--- start of Supplied material ---

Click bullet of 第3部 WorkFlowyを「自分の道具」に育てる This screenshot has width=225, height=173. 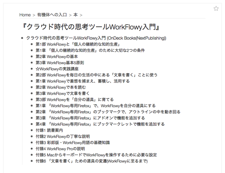pos(32,100)
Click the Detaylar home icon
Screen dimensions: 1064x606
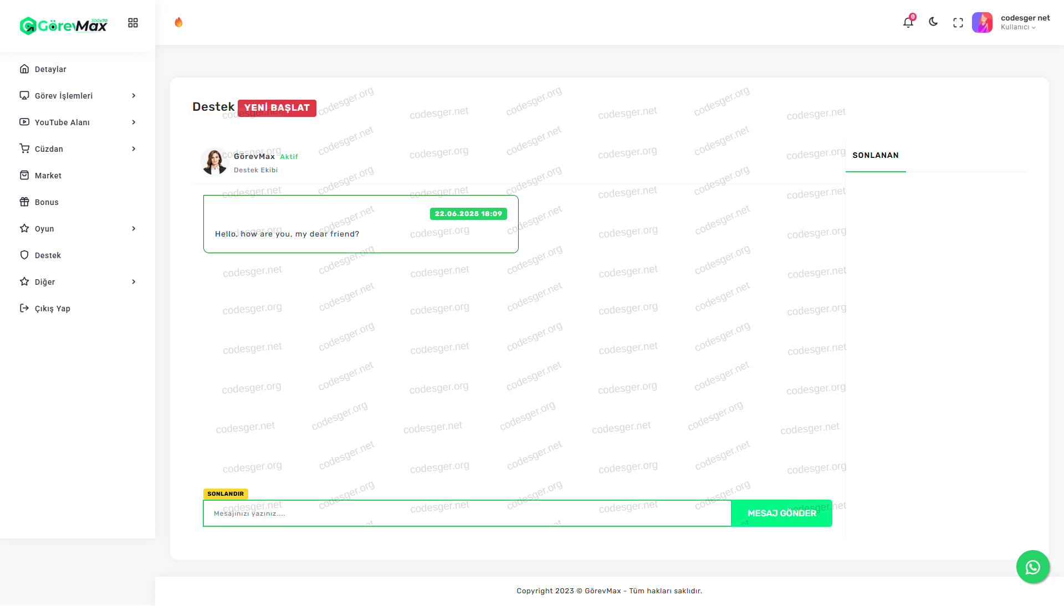coord(24,69)
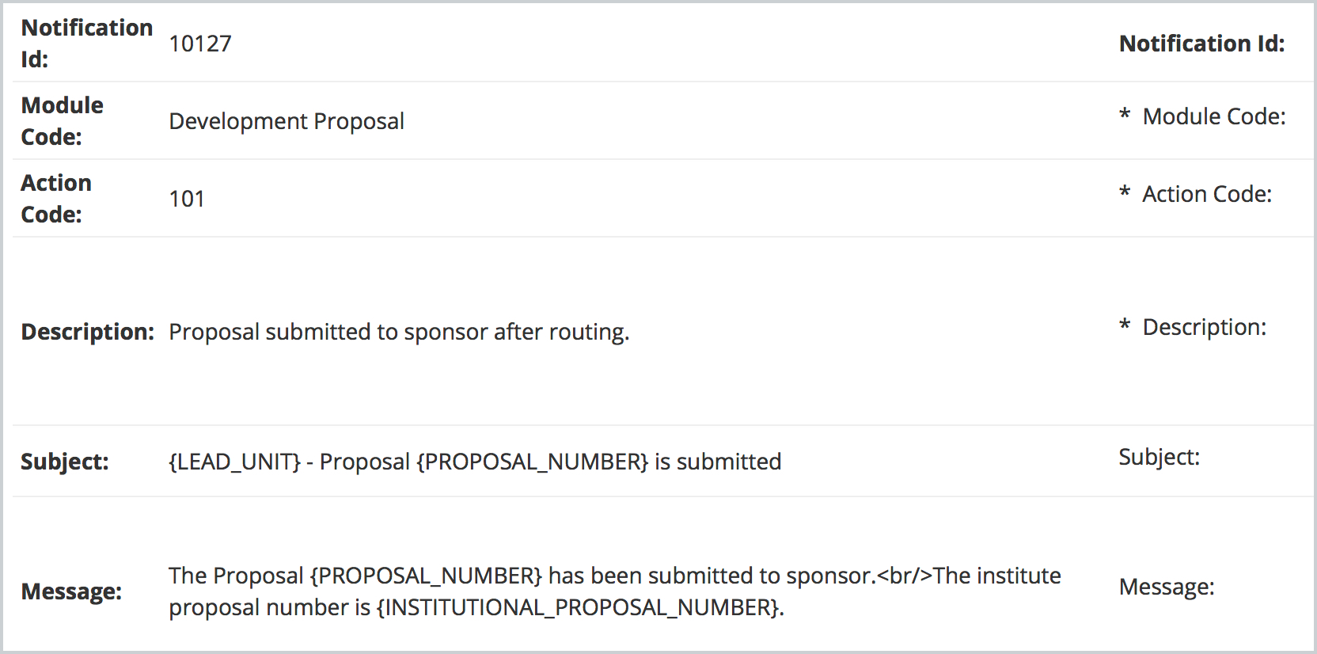Click the LEAD_UNIT subject template text

click(x=475, y=462)
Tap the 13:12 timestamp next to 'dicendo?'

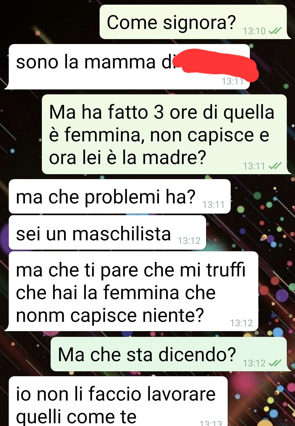(x=254, y=363)
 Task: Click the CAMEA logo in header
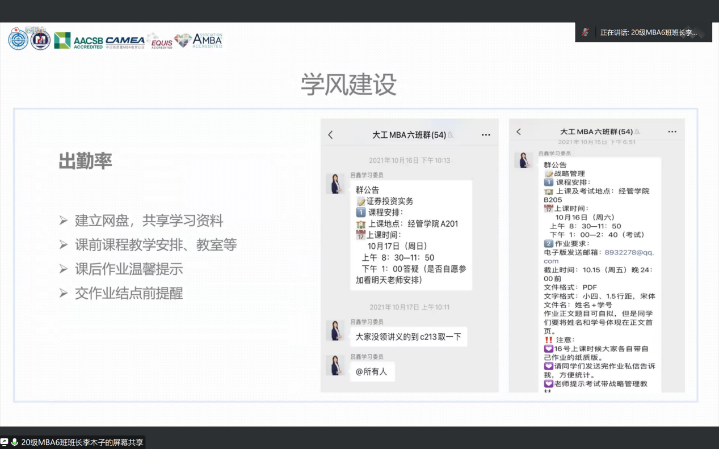click(125, 41)
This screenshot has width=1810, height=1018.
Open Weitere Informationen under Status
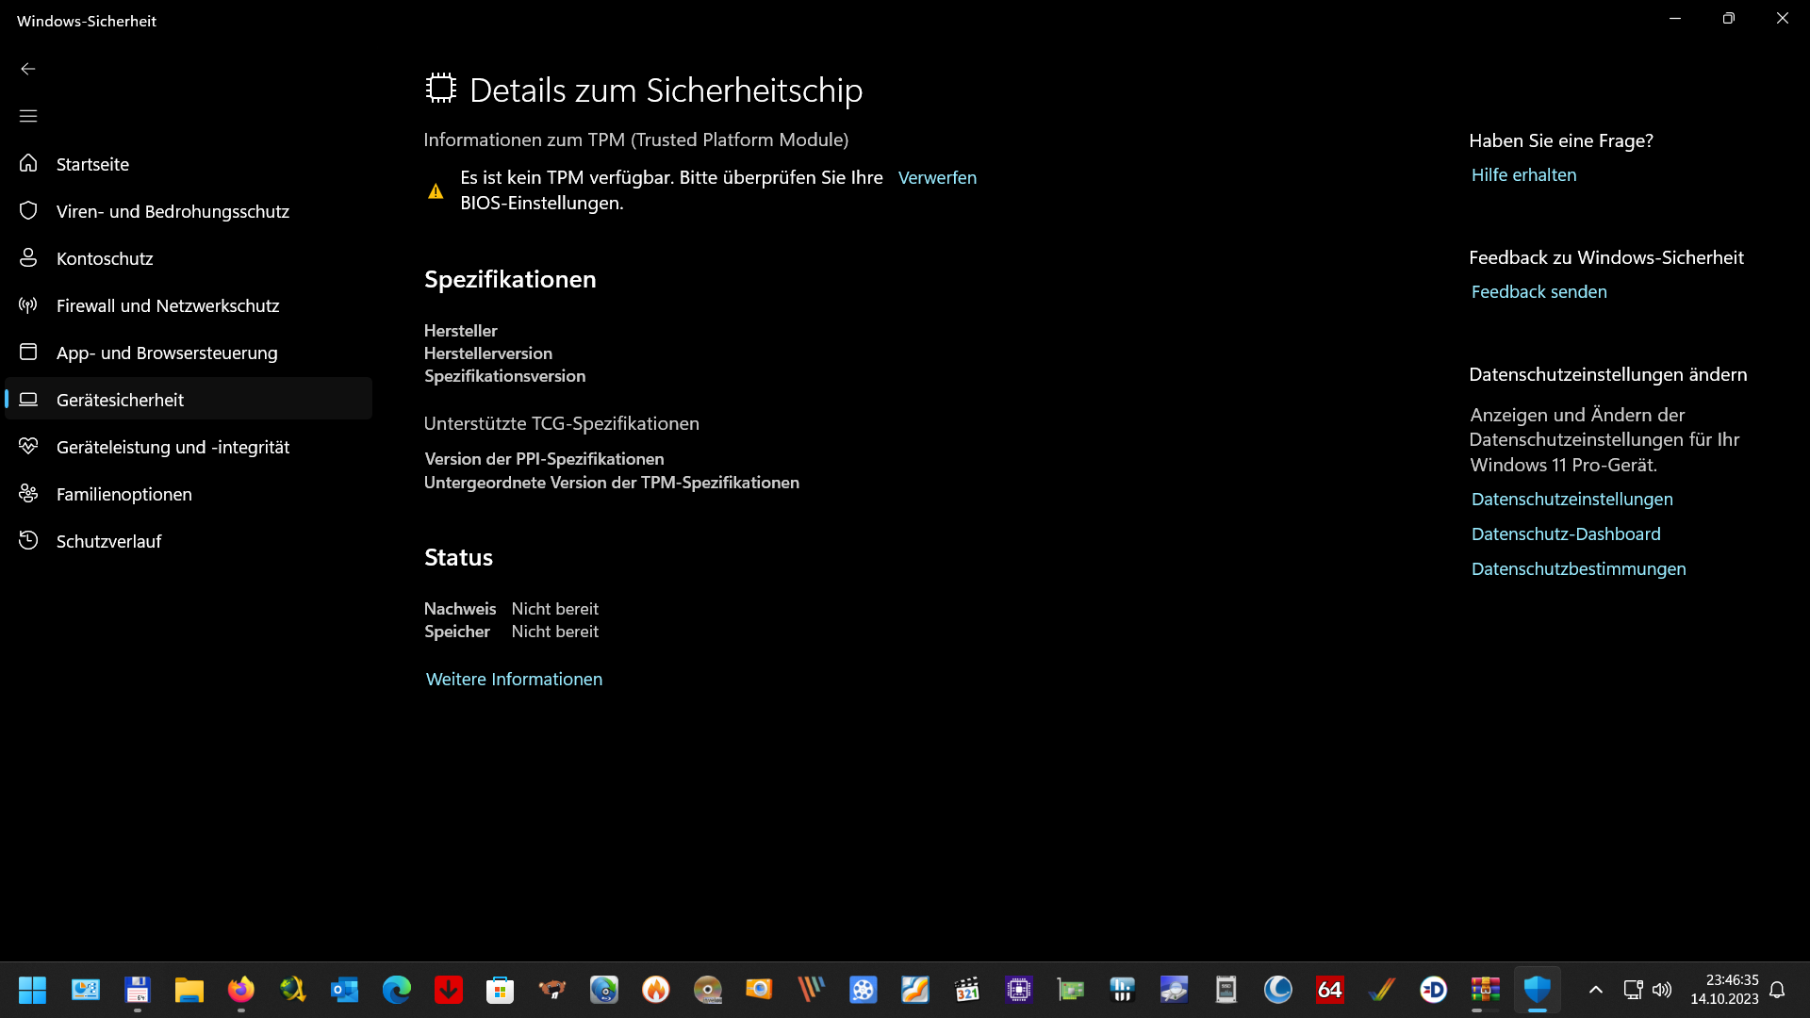[514, 679]
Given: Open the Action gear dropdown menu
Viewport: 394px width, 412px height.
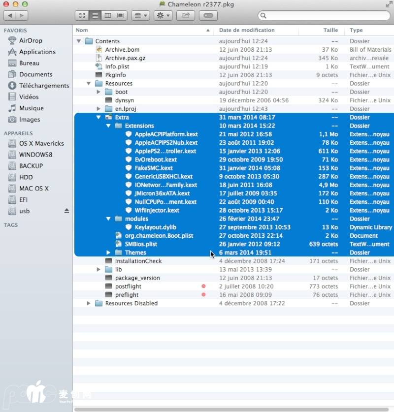Looking at the screenshot, I should point(163,15).
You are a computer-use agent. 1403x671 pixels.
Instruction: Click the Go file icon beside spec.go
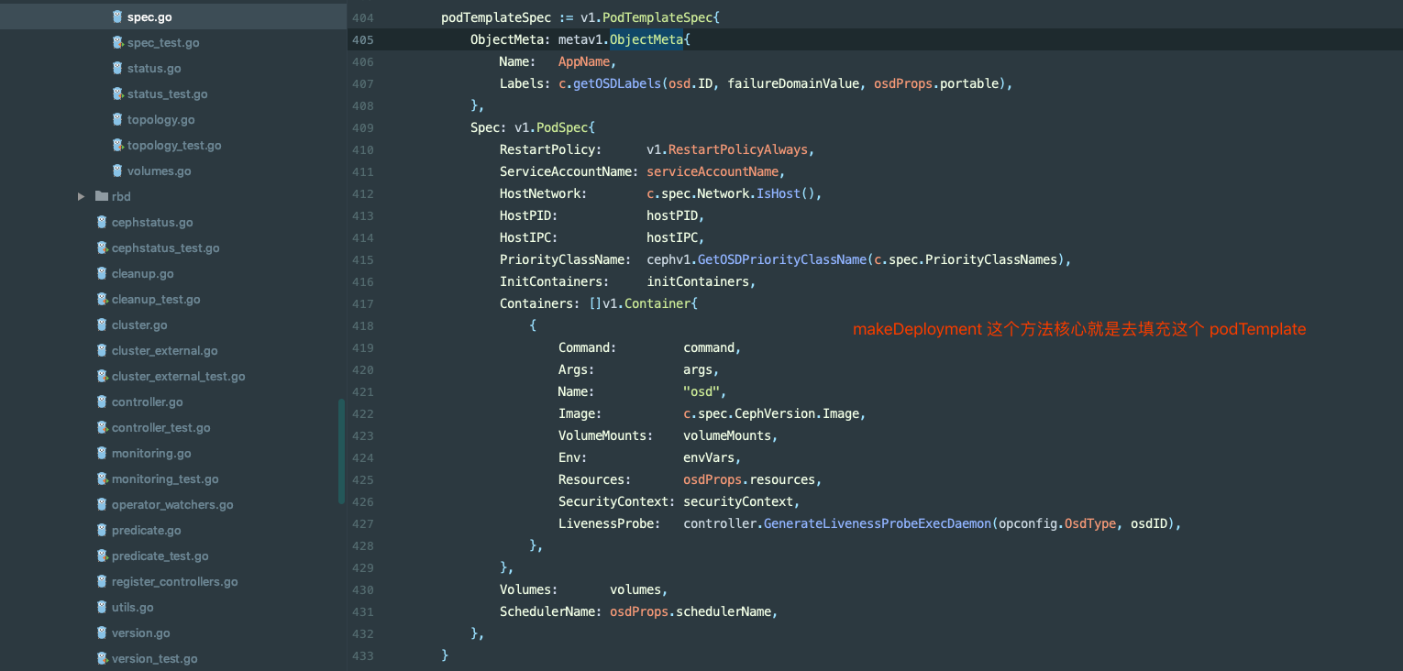(117, 17)
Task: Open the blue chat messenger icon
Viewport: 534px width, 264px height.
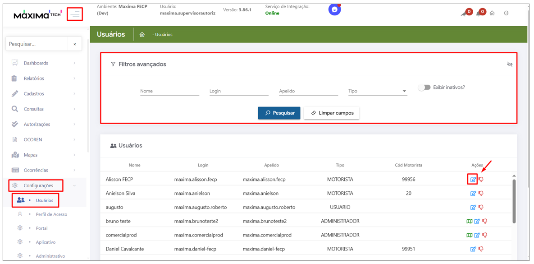Action: [x=334, y=9]
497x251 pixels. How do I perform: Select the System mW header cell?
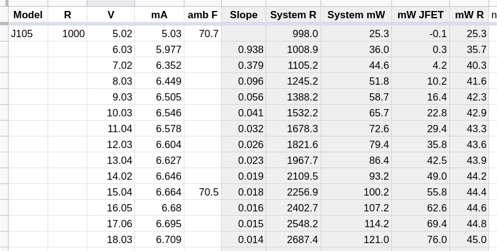[357, 15]
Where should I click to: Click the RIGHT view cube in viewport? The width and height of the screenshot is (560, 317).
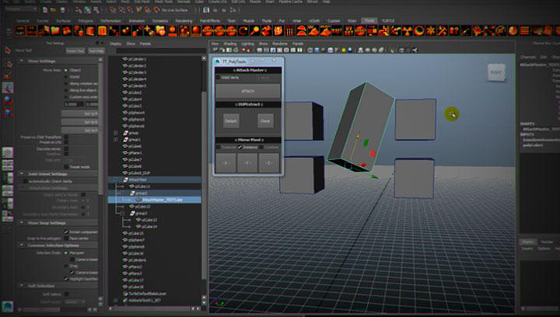tap(495, 72)
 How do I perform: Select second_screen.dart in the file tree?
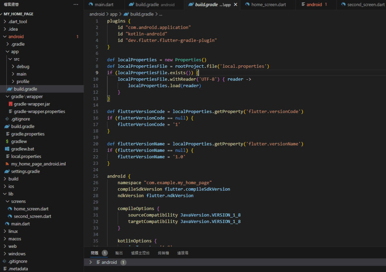click(x=32, y=216)
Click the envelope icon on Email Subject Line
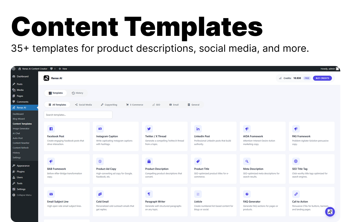 51,194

--- end of Supplied material ---

> **Task requirements**:
Gather every line from the rows above that contains the word "file".

> **The reply**:
Instruction: Click the Go file icon beside spec.go
 How do I perform: Select second_screen.dart in the file tree?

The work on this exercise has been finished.